Filmkritik „White House Down“ Zimmer um Zimmer geht Amerika kaputt

Wieder mal legt sich Roland Emmerich, der Schwabe in Hollywood, mit dem Amtssitz des US-Präsidenten an. Diesmal lässt er das Weiße Haus nicht wie in „Independence Day“ von Aliens, sondern von Putschisten zerlegen.
Stuttgart - Ein Mann wird an dem gemessen, was er zerstören kann, nicht nur in Kreisen der Fremdenlegionäre und Finanzheuschrecken, sondern auch in Hollywood. So hat sich der Schwabe Roland Emmerich 1996 in Hollywood Respekt verschafft: er hat in „Independence Day“ das Weiße Haus die Luft gejagt.
Auch in seinem neuen Film „White House down“ setzt er dieser emotional aufgeladenen Zentralimmobilie der Supermacht heftig zu. Eine schwer bewaffnete Truppe von Terroristen, Politgangstern, Putschisten – ihre Motive sind zunächst völlig unklar – versucht, den afroamerikanischen Präsidenten Sawyer (Jamie Foxx) als Geisel zu nehmen. Diesmal verwandelt sich das Weiße Haus nicht mit einem einzigen Rums aus der Strahlenkanone eines Raumschiffs komplett in Kleinholz, es wird Raum um Raum zerlegt.
Ein Kopfschuss für Washington
Ein Fremdenführer, der mit seiner Touristengruppe zum Faustpfand der Terroristen wird, bittet den rüden Haufen aus Ex-Elitesoldaten und Rednecks um Rücksichtnahme auf die vielen Kunstschätze. Die Rabiatoren, die zuvor schon Gilbert Stuarts Porträt von George Washington vorsätzlich einen Kopfschuss verpasst haben, zerteppern daraufhin vorsätzlich weitere Kostbarkeiten. Mit anderen Worten: 1996 schien eine schmachvolle Niederlage Amerikas nur denkbar durch den Überraschungsangriff eines überlegenen Gegners. Nun wird– wenn auch in rasantem Zeitraffertempo – eine schrittweise Aushöhlung von innen vorgeführt.
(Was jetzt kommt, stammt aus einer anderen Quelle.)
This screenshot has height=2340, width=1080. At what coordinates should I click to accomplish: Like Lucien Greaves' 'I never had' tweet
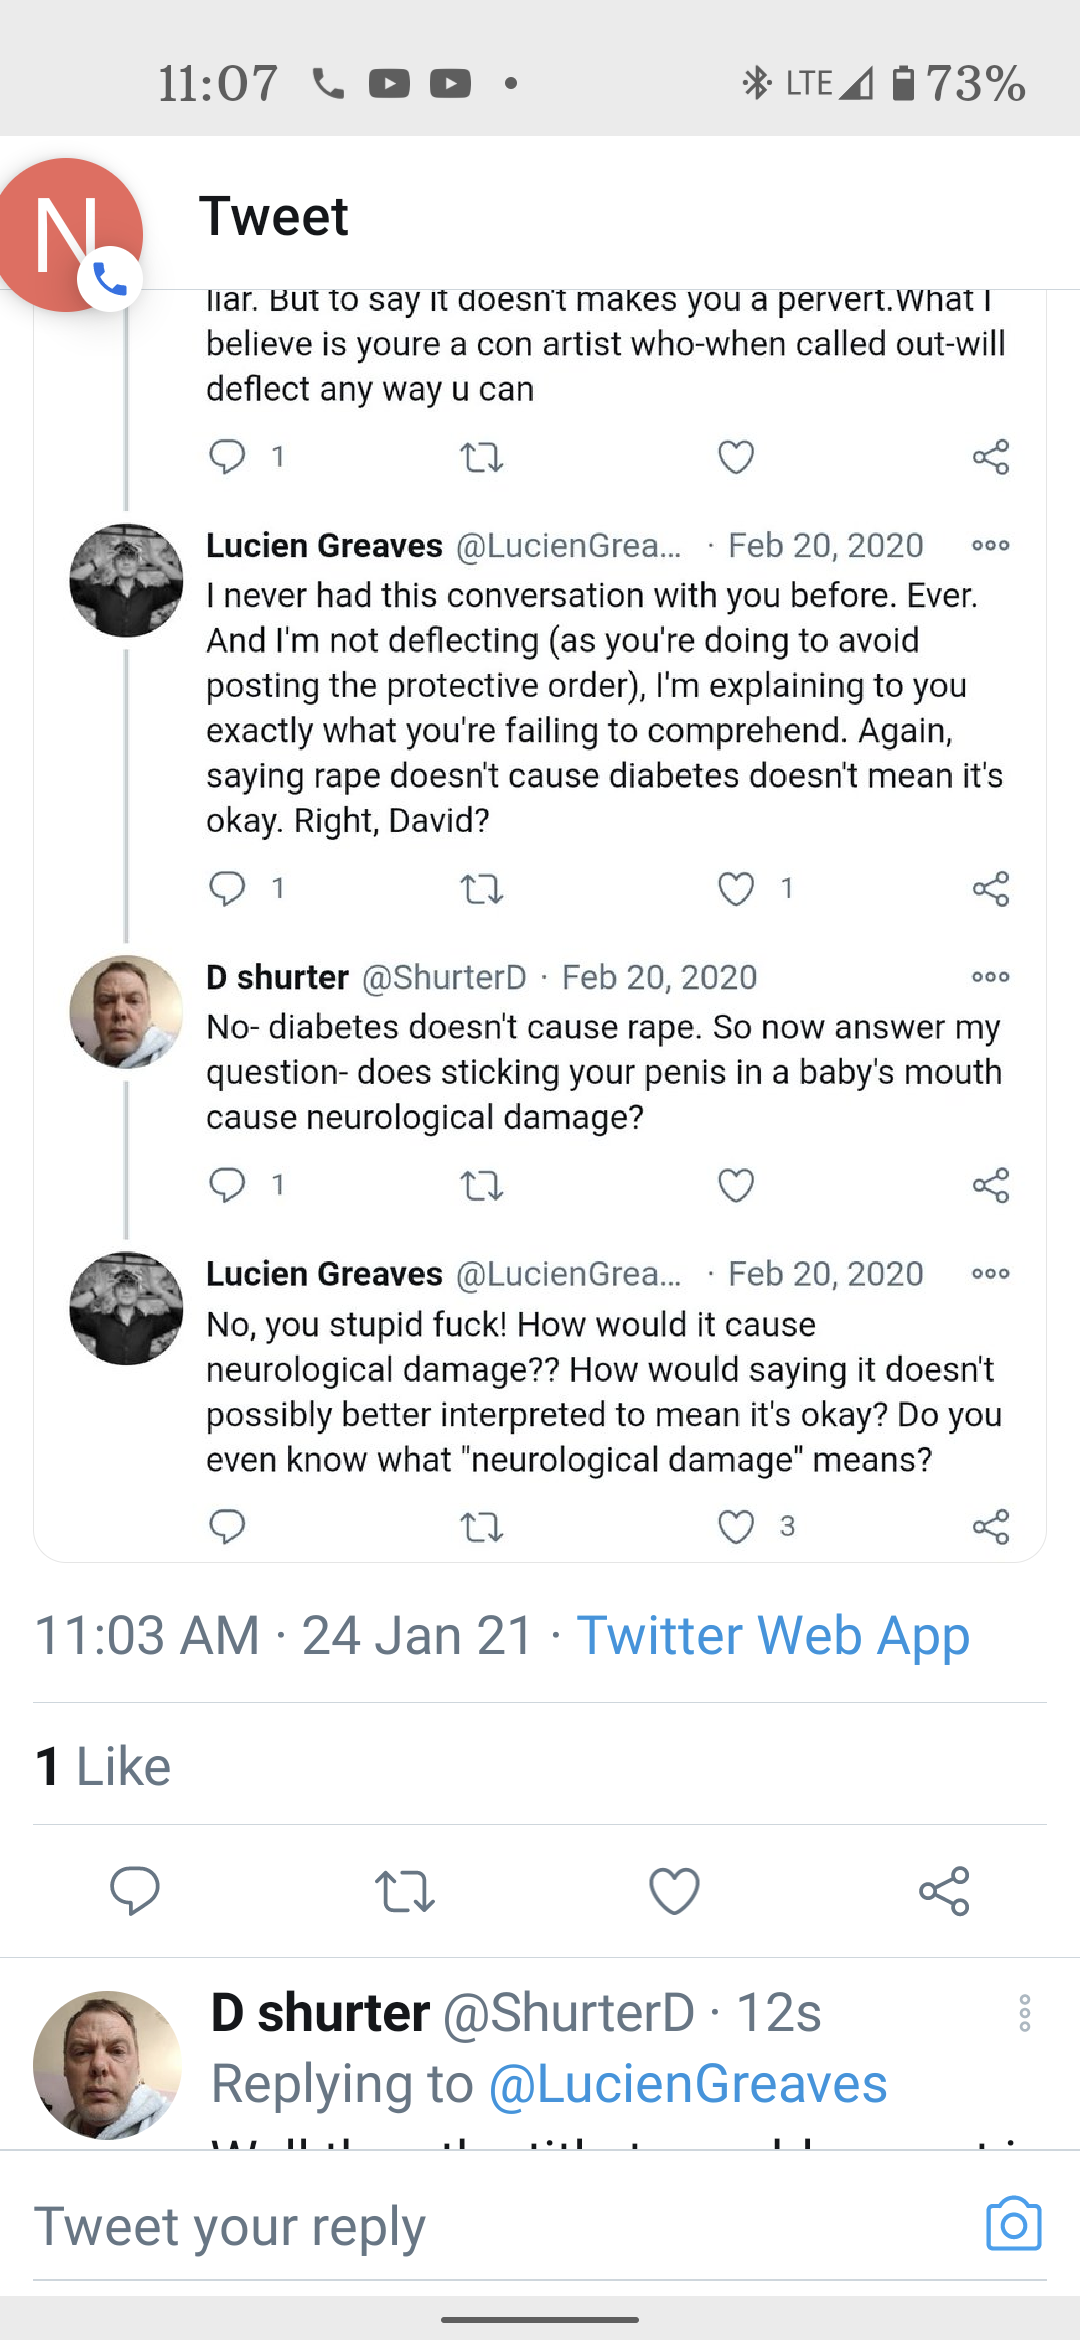[x=736, y=889]
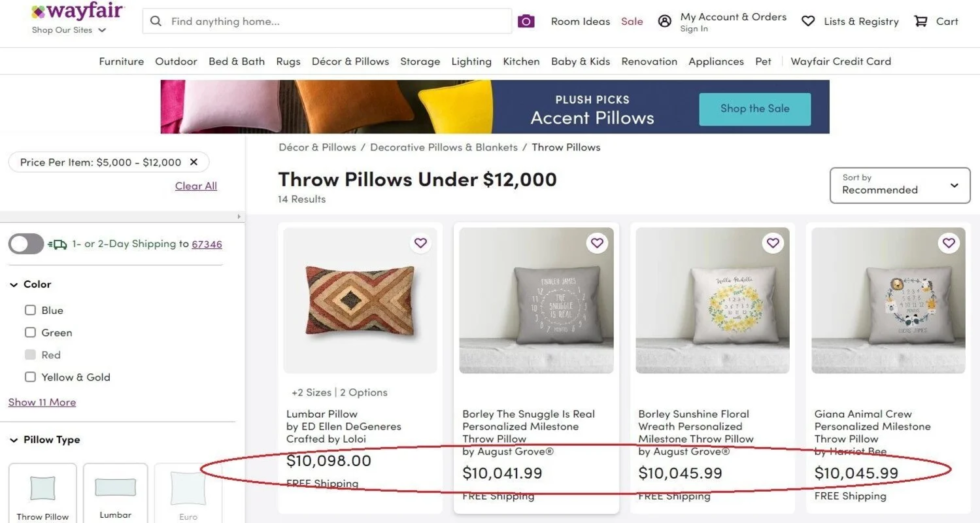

Es gibt in „White House down“ einen klassischen starken Mann, den von Channing Tatum gespielten Cale. Der träumt als Sicherheitsmann im Capitol davon, zur Personenschützergarde des Präsidenten zu gehören. Cale befindet sich mit seiner Tochter Emily (Joey King) während des Überfalls auf Besuchertour im Weißen Haus, und weil er nicht im ersten Ansturm wie alle regulären Sicherheitskräfte niedergemetzelt oder wie die Touristen als Geisel genommen wird, haben die Bösen ein Problem. Cale führt nach dem Muster der „Stirb langsam“-Filme den Kampf gegen die Terroristen aus den Verstecken des eroberten Weißen Hauses heraus: Counter Terrorism in Reinkultur.
Das Böse kommt von innen
Cale könnte schnell zum Inbegriff eines intakten Amerika werden, das sich immer noch zu wehren versteht. Aber so einfach legt Emmerich seine Filme nicht mehr an. Der erfolgreiche Arbeitsmigrant, der Kino anfangs als reine Reizmaschine betrachtete, hat längst begriffen, dass Filme immer gesellschaftlich Position beziehen und Botschaften enthalten, ob ein Regisseur das beabsichtigt oder nicht. Also fasst er nun offene Aussagen und verborgene Subtexte genauer als früher ins Auge. In „White House down“ entpuppt sich der Angriff aufs Weiße Haus als Komplott konservativer Politiker und ihrer Hintermänner aus dem militärisch-industriellen Komplex.